Problem to solve>
Among the entries below, copy every line that carries the word "mark".

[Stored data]
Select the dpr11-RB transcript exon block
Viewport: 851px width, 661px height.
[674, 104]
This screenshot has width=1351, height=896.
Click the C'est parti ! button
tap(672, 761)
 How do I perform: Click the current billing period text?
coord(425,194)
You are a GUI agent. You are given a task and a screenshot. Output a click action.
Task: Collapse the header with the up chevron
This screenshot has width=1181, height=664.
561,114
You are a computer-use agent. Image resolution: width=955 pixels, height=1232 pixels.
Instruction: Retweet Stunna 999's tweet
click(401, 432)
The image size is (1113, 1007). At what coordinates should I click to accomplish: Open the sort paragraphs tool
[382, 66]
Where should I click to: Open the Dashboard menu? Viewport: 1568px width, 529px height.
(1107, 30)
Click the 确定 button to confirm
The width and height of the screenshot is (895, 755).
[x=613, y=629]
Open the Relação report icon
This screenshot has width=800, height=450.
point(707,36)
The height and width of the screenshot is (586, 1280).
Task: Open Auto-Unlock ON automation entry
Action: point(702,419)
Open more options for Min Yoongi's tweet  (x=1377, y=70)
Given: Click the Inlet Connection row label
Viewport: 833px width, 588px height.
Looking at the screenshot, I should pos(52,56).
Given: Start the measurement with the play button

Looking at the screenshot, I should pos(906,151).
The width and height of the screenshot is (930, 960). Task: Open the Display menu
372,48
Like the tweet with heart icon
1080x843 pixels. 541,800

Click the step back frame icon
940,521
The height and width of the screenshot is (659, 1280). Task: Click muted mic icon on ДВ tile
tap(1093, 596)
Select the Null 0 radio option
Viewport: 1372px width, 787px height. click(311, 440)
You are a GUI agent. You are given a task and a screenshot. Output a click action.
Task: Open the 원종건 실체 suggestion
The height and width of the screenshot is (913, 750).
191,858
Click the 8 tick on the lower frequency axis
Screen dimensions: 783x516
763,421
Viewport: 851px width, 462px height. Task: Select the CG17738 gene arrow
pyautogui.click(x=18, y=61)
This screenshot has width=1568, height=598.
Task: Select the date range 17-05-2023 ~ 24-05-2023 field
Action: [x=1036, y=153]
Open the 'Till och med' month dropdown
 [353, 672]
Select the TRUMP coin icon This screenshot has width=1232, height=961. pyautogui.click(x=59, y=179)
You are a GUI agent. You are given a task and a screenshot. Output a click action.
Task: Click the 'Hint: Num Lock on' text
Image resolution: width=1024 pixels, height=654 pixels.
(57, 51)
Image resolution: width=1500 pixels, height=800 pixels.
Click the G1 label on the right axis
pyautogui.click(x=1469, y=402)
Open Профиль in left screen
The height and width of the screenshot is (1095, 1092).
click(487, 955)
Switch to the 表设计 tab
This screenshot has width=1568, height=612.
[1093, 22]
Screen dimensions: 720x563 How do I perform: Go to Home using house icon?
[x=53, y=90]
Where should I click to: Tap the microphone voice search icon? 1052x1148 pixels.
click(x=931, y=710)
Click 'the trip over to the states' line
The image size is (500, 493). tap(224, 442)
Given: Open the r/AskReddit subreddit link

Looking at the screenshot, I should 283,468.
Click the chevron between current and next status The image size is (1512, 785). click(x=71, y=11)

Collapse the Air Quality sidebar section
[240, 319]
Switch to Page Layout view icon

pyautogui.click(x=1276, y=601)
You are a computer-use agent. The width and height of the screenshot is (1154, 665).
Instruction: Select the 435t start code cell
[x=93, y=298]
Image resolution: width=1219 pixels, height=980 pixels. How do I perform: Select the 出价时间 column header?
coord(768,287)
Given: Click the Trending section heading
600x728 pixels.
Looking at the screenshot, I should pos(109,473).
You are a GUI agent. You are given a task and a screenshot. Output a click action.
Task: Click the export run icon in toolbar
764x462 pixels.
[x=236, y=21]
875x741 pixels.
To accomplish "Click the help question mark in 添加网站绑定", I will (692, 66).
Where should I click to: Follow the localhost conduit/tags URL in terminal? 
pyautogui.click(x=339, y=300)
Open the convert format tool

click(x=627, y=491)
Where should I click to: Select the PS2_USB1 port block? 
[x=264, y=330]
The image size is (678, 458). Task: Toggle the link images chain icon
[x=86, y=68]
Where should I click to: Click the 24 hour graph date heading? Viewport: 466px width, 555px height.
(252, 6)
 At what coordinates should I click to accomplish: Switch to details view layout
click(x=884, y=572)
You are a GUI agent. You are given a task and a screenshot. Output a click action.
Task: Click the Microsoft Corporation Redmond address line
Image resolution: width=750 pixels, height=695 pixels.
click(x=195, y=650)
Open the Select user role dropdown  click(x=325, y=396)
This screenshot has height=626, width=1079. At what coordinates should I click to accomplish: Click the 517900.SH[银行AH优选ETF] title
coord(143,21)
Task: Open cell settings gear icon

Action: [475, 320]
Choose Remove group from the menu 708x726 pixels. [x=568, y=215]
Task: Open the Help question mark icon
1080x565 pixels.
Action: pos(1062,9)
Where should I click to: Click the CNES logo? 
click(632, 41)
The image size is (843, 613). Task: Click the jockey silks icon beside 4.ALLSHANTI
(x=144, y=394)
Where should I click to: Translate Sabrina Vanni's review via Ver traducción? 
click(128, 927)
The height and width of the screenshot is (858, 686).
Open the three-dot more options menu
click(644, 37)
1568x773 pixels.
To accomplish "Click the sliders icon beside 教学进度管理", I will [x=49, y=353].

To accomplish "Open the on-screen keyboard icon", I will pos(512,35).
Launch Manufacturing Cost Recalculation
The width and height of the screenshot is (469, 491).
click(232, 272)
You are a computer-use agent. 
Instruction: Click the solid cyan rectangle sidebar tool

Answer>
To accomplish "Click the help question mark in 添加网站绑定", I will (692, 66).
Task: Open the Help question mark icon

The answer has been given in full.